The many purposes of prisons
James Alan Fox 

September 4, 2001

Last Wednesday's editorial, "The purpose of prisons," committed the statistical sin of confusing correlation with causation. Commenting on a Justice Department report that a record 6.47 million Americans, one out of every 32 adults, are under correctional supervision (serving time behind bars or on probation or parole), the Herald credited the rise in prison populations for bringing about the recent sharp decline in crime.

The reality is, however, that most of the 1990s crime drop, in Boston and elsewhere, was associated with a dissolving crack market, a booming economy, the shift to community-oriented policing, investments in prevention programs, community mobilization and an aging U.S. population.
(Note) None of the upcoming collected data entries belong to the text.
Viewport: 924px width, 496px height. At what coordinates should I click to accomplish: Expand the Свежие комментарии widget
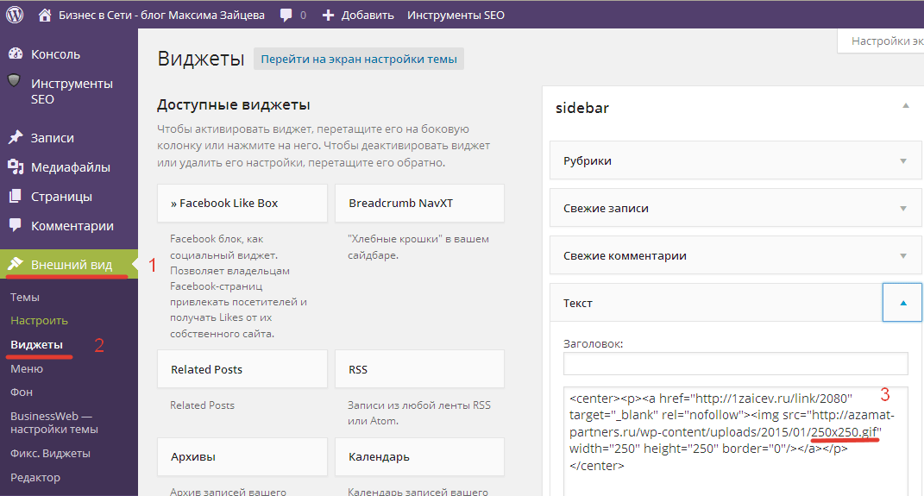tap(903, 255)
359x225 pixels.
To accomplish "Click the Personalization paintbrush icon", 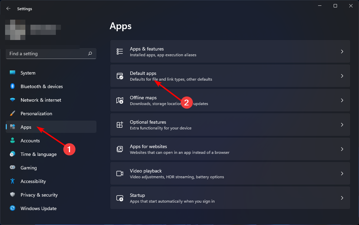I will pos(13,114).
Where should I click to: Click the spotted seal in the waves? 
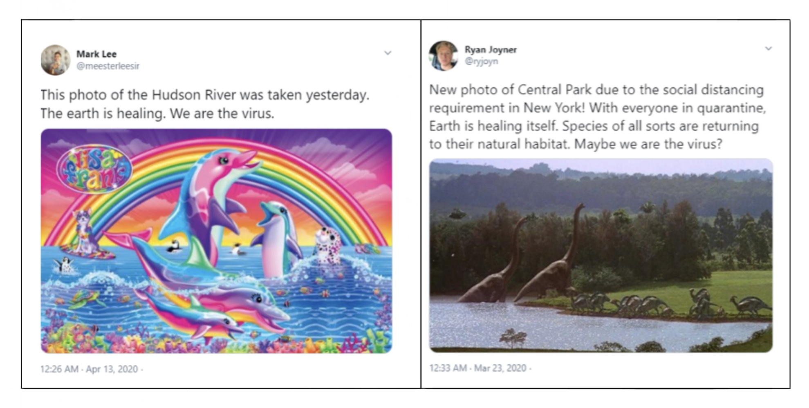[328, 244]
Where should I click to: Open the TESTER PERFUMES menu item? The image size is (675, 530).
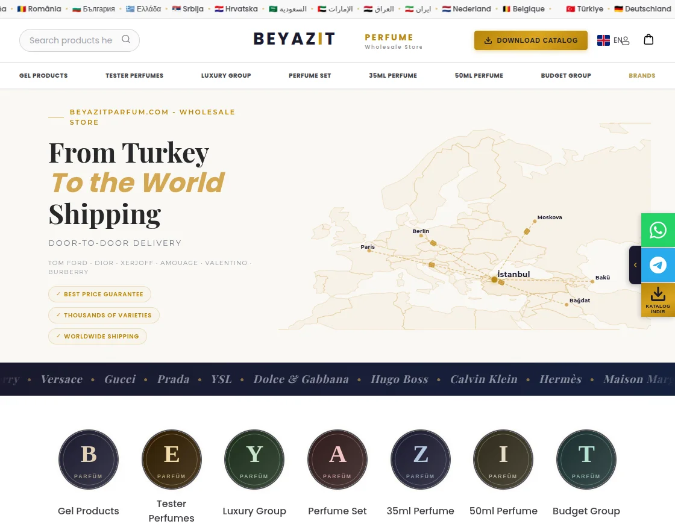[x=134, y=75]
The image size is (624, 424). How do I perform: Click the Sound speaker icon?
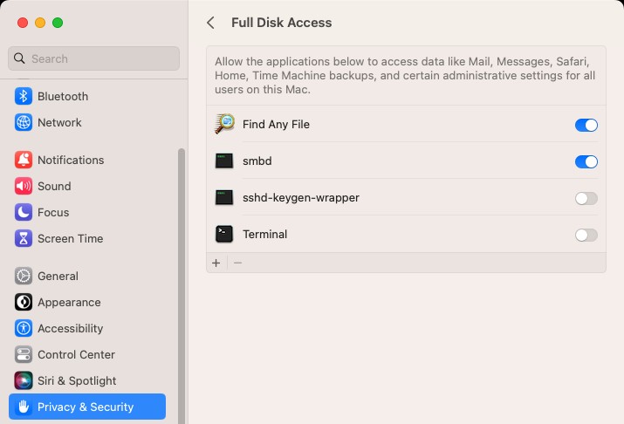(24, 186)
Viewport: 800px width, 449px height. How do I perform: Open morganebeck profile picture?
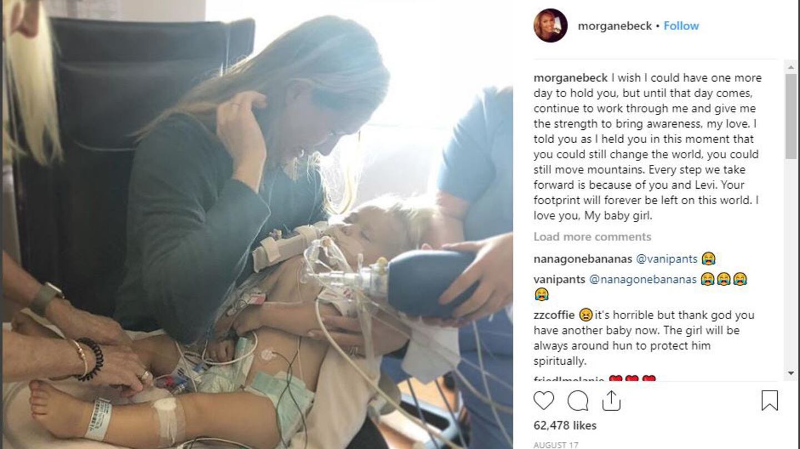(550, 26)
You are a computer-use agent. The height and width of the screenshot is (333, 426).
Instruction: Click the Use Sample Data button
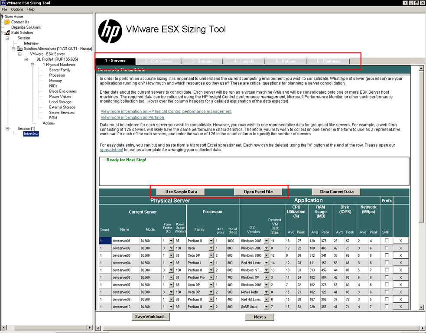pos(181,192)
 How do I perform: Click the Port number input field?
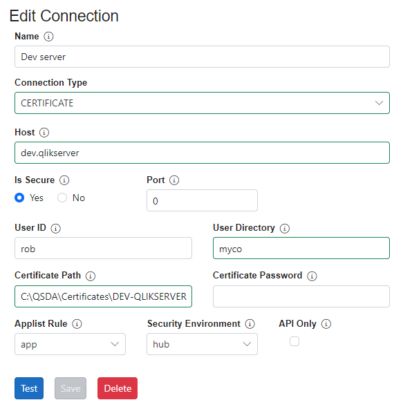click(x=202, y=200)
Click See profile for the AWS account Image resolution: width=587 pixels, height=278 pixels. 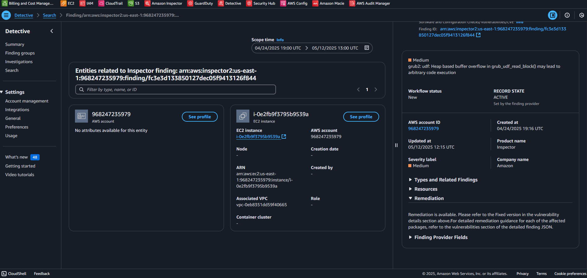tap(199, 117)
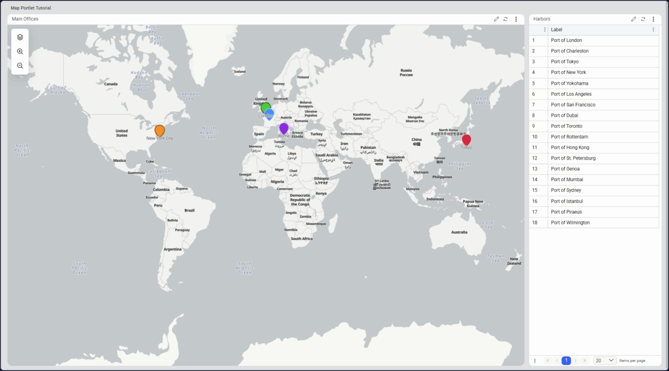The height and width of the screenshot is (371, 669).
Task: Open the row-number column menu
Action: point(545,30)
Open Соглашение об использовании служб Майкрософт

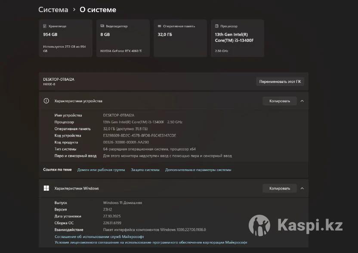(x=99, y=237)
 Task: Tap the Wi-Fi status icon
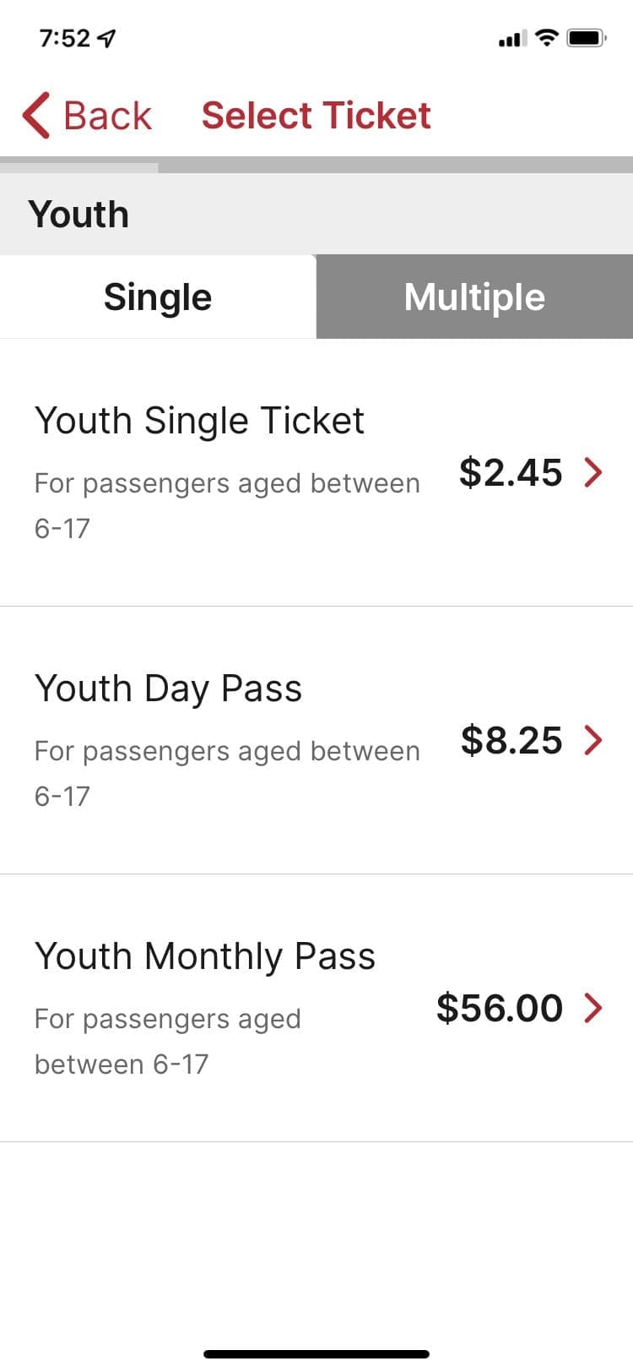[548, 37]
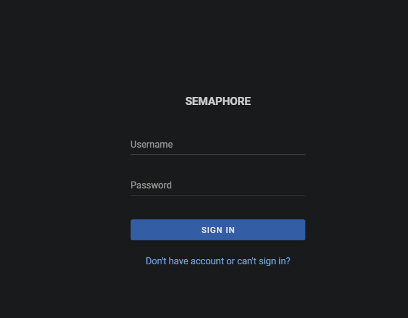Open the "Don't have account or can't sign in?" link
The image size is (408, 318).
(217, 261)
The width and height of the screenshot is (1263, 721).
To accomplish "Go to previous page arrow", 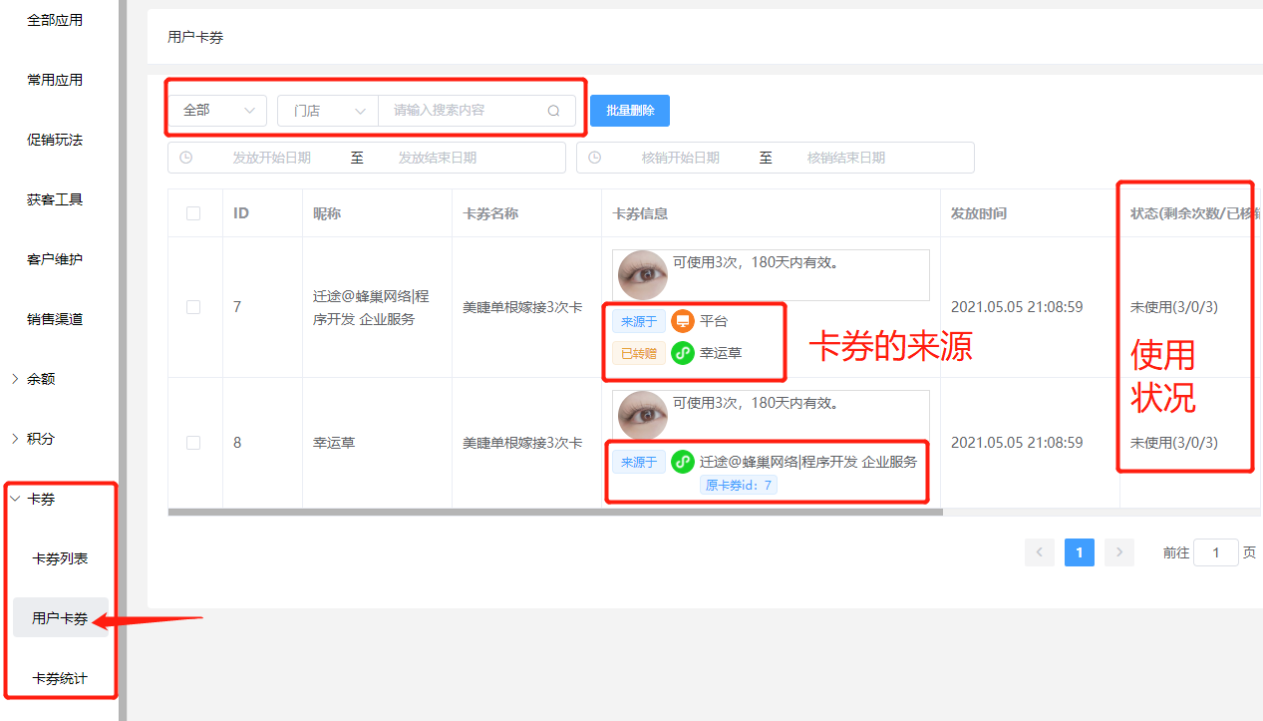I will pyautogui.click(x=1039, y=552).
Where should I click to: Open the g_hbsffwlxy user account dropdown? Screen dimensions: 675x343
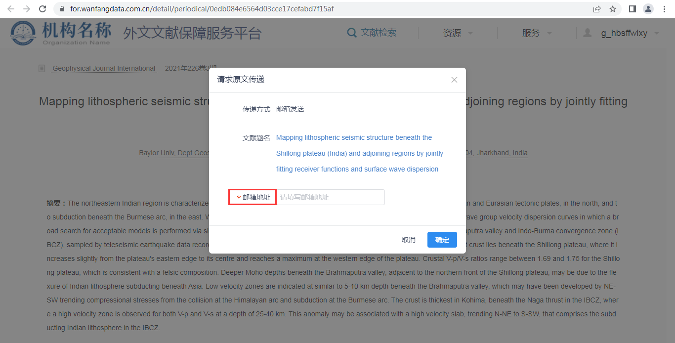click(x=629, y=33)
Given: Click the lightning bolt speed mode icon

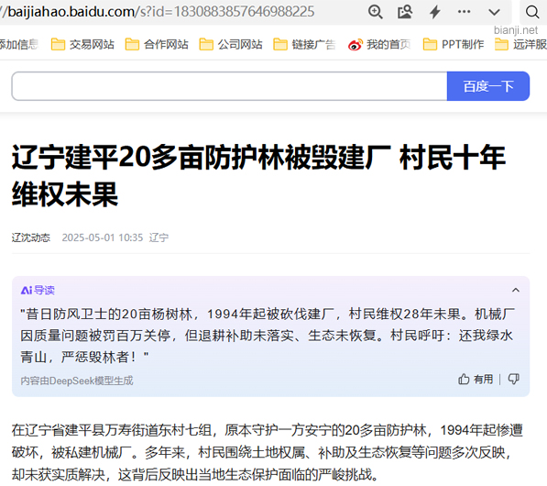Looking at the screenshot, I should [434, 12].
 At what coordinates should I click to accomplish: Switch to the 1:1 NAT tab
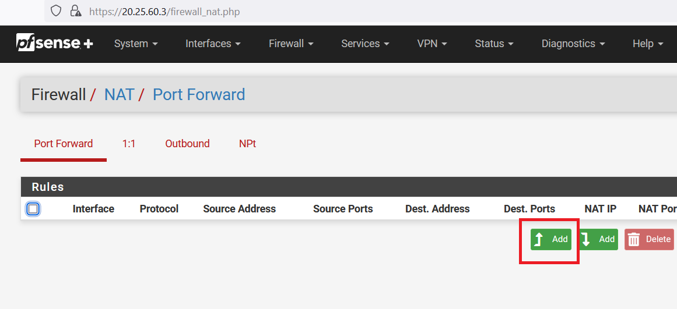pyautogui.click(x=129, y=144)
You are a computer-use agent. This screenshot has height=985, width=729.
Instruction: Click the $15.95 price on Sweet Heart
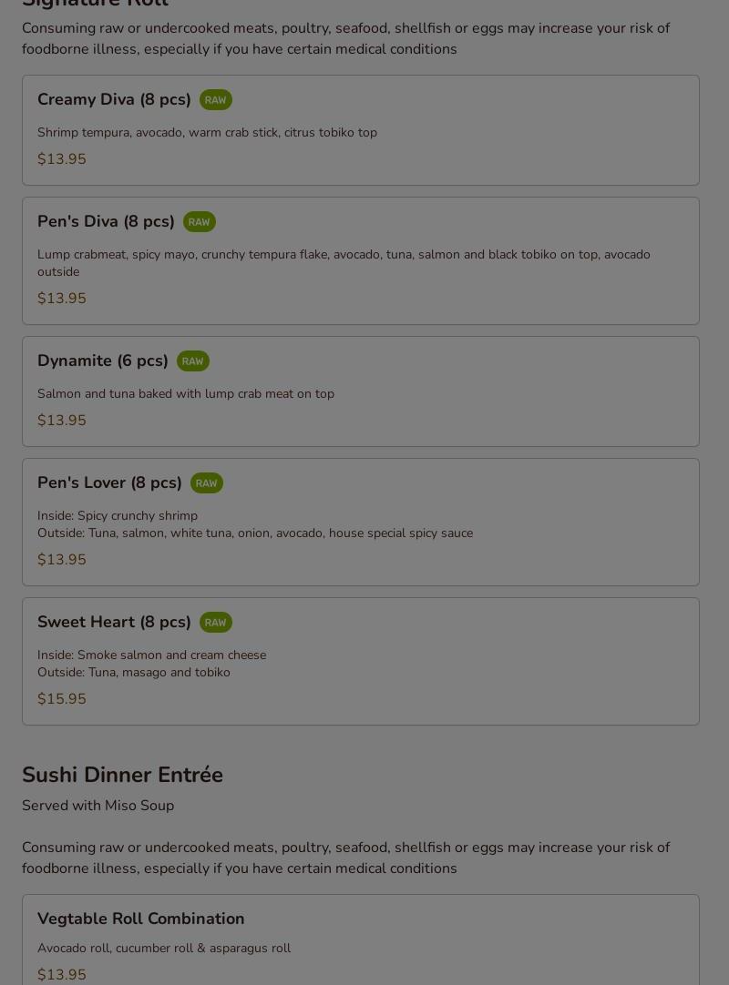tap(61, 699)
Prison populations had been expanding long before the crime rate started its 1990s nose dive. From 1985 to 1991, the count of U.S. prisoners increased 63 percent while the crime rate rose 13 percent, including a 36 percent jump in violent crime.

I do not dispute that expanding prisons had some positive impact on the crime rate. In fact, Professor William Spelman of the University of Texas has shown through a statistical analysis that about one-quarter of the drop in crime of the 1990s can be linked to correctional incapacitation - that is, more prisoners and longer sentences.

Those who take a get-tough posture also tend to support the "three strikes" movement to repeat offenders that swept across America from Washington state where it began in 1993 to Washington, D.C., where our congressmen see themselves as the Pedro Martinezes of politics. They are eager to show their constituencies that they can strike out the side against crime.

Just last week, however, the Washington-based Sentencing Project reported that California's three-strikes law, one of the toughest in the land, had had no impact on the state's crime rate. While it is certainly logical that incarcerating felons for long periods of time (even life) curtails their criminal activity, the bottom-line question is whether "three strikes" works any better that other sentencing strategies.

Allowing judges discretion is far more rational and effective than using a number like three to dictate sentences. It is the nature of offenders, not the number of offenses, that should guide sentencing decisions. There are, for example, first- and second-time felons who are more dangerous than many three-time losers. More important, keeping felons incarcerated well past their prime criminal years is not the wisest use of correctional resources. Three-strikes laws have resulted in a growing number of aging prisoners and longer sentences for non-violent offenders.

At present, 49 percent of U.S. prisoners are locked up for non-violent crimes, drug offenses, property crimes and offenses against public order (for example, drunken driving and weapons violations). We need to be far more selective in sentencing practices, saving prison cells for dangerous felons and using other measures (for example, electronic monitoring) for the rest.

Unfortunately, the great 1990s crime drop may have ended with the close of the 1990s. Since then, many cities, including Boston, have seen crime levels inch upward. Part of this resurgence may be the result of our failed "lock 'em up" strategy. With a four-fold increase in prisoners over the past two decades, we had to expect that eventually the number of ex-offenders released from prison would increase as well.

More ex-cons are now returning to their old neighborhoods, and sometimes to their old ways, with bad attitudes and inadequate training. Many have no marketable skills with which to compete for jobs; some remain functionally illiterate.

As we crammed more and more prisoners into our correctional facilities, we also shifted the emphasis away from treatment and rehabilitation, once believed to be as important a purpose of prison as incapacitation, and more toward pure punishment.

Victim advocate Marc Klass, whose 12-year-old daughter Polly was kidnapped and murdered in 1993 by a repeat offender, was initially the lead voice behind the three-strikes movement. He has since changed his tune. "Trying to cure the diseases of crime and violence just by building more prisons is like trying to cure cancer by building more cemeteries," said Klass.

We all can agree that prisons, unfortunately, are necessary institutions in today's society. Still, when it comes to prison populations, bigger does not always mean better.

James Alan Fox is the Lipman Family Professor of Criminal Justice  at Northeastern University.